Teuber then moved on to what the defense would eventually counter with -- apparent inconsistencies in the victim's statements to police. She said this wouldn't be an easy crime to prove because it was a delayed report, a child's memory, there are no witnesses or other incriminating evidence.
"What this comes down to is someone's word that it took place," Teuber said. "And what if the defense can paint that person as a liar?"
Teuber said people lie for all sorts of reasons, including the victim.
"Well then why would you ever believe him?" Teuber said. "He's been lying about his background. He's been lying about his family. He's been lying about his financial circumstances, his grades, his intellects, all of those insecurities that he was trying so hard to keep out of the public eye."
But she added that even the parents in the jury box lied to their children about things such as Santa Claus or the Easter bunny. She said that people tell lies all the time and the lies of the victim were why Nolan targeted him in the first place, Teuber said.
"The predator gets to say they've created the perfect defense because the victim is a liar," Teuber said. "And who are you going to believe? The liar? Or the pillar of the community?"
But when Bednarek addressed the jury, he argued that these lies and inconsistencies matter.
"This isn't about Santa Claus," Bednarek said.
Bednarek said the victim's statements to police changed and were proven wrong often.

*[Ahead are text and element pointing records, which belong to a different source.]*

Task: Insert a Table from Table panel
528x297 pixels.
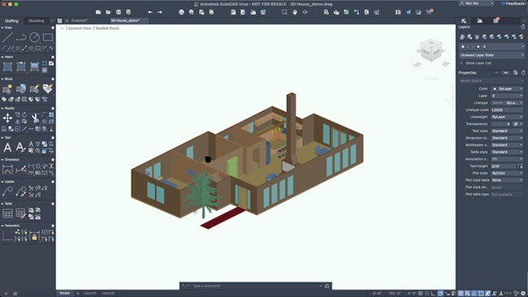Action: pos(7,213)
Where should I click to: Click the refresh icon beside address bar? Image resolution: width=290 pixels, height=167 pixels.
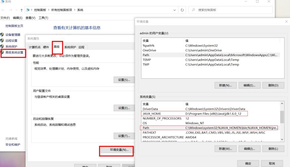click(x=182, y=10)
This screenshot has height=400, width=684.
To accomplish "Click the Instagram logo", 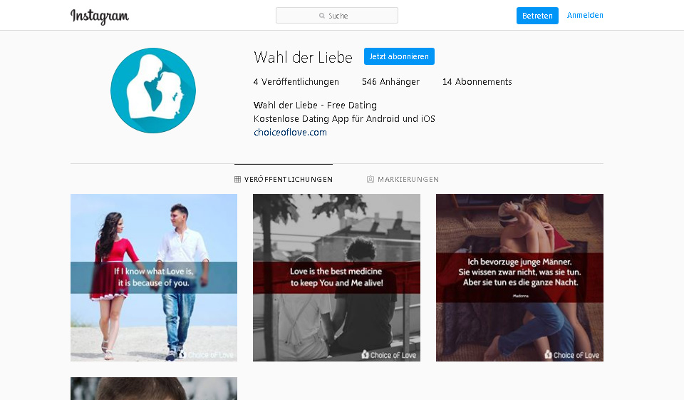I will [100, 16].
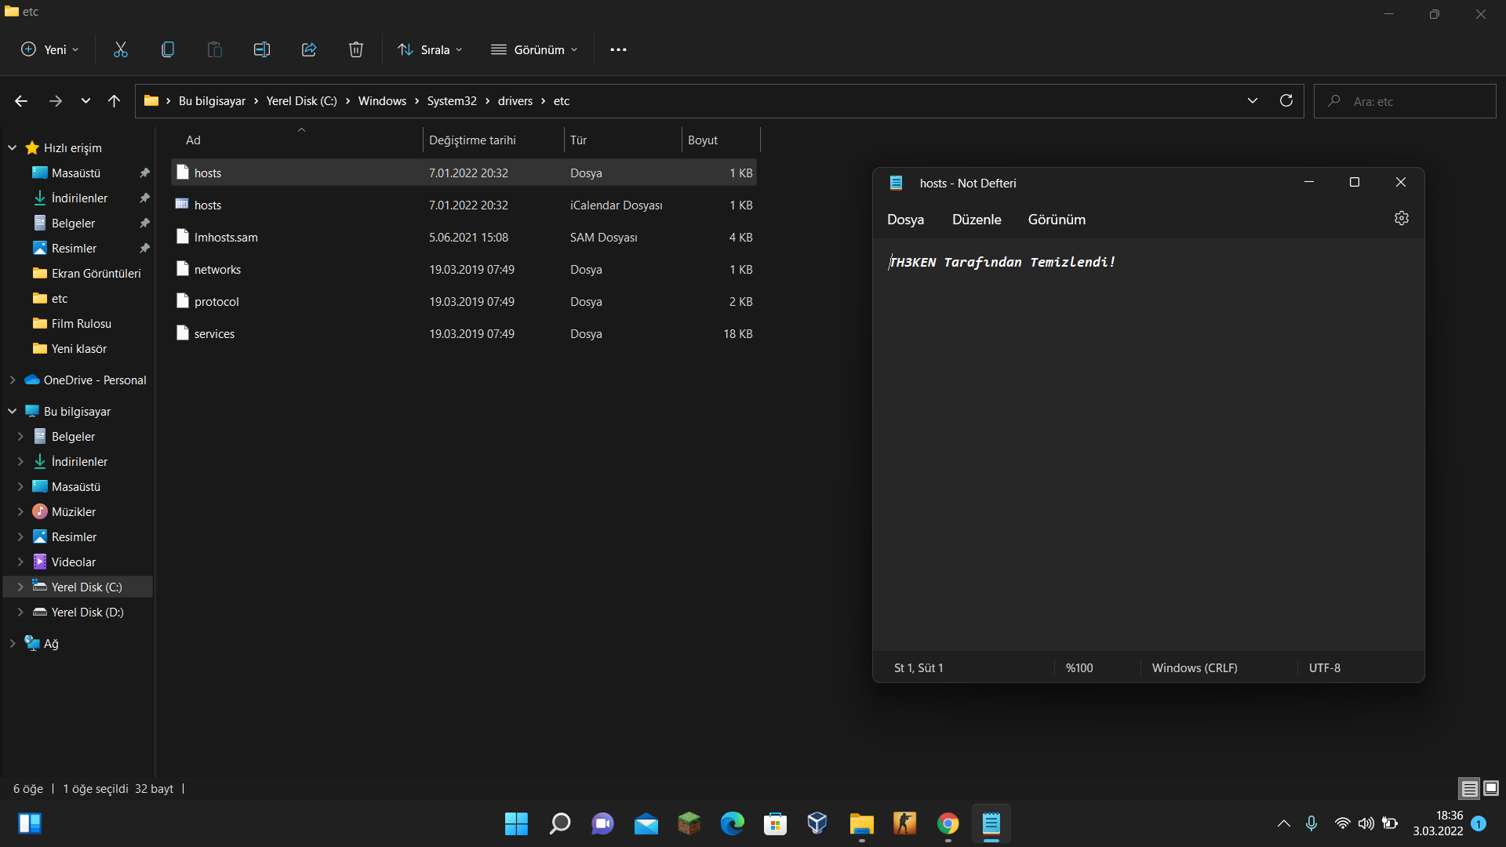Open the Sırala sort dropdown
Viewport: 1506px width, 847px height.
tap(430, 49)
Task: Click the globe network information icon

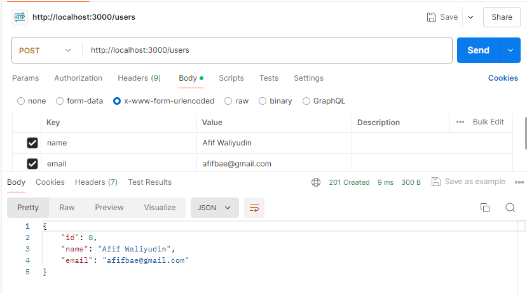Action: pos(316,182)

He said the victim told police one encounter happened at the Denny's in Janesville -- except there isn't a Denny's in Janesville.
Bednarek said there were inconsistencies with whether attacks happened at school, the dates of attacks and the locations of the attacks.
He also said he has a number of witnesses to dispute the victim's accounts.
"You will not hear from one witness who heard or saw anything," Bednarek said.
Bednarek also said an employee from the Wisconsin Department of Justice analyzed both the victim's and Nolan's phones and computers and couldn't find one message or email between the two.
Then the defense's opening argument turned to the more graphic aspects of the crime. Bednarek said the victim was asked to describe Nolan's body.
"(The victim) was asked at one time to describe Bill Nolan's physical features," Bednarek said. "And he said he had a small penis and a hairy chest."
But, Bednarek said, Nolan has a very unique birthmark on his groin that the victim would have seen if he were performing oral sex on Nolan.
"You know what else he has?" Bednarek asked. "He has a big old birthmark right there. Never mentioned. You know why? He didn't know, because he never saw it."
Bednarek also said there's another unique aspect to Nolan's body that he wouldn't share until the victim testifies later this week.
"It's going to be a hard week," Bednarek said. "But it's got to get done to show the stories (the victim) is making up about Bill Nolan."
Nolan's trial was scheduled to continue Tuesday. in Jefferson County Circuit Court in front of Judge Hue.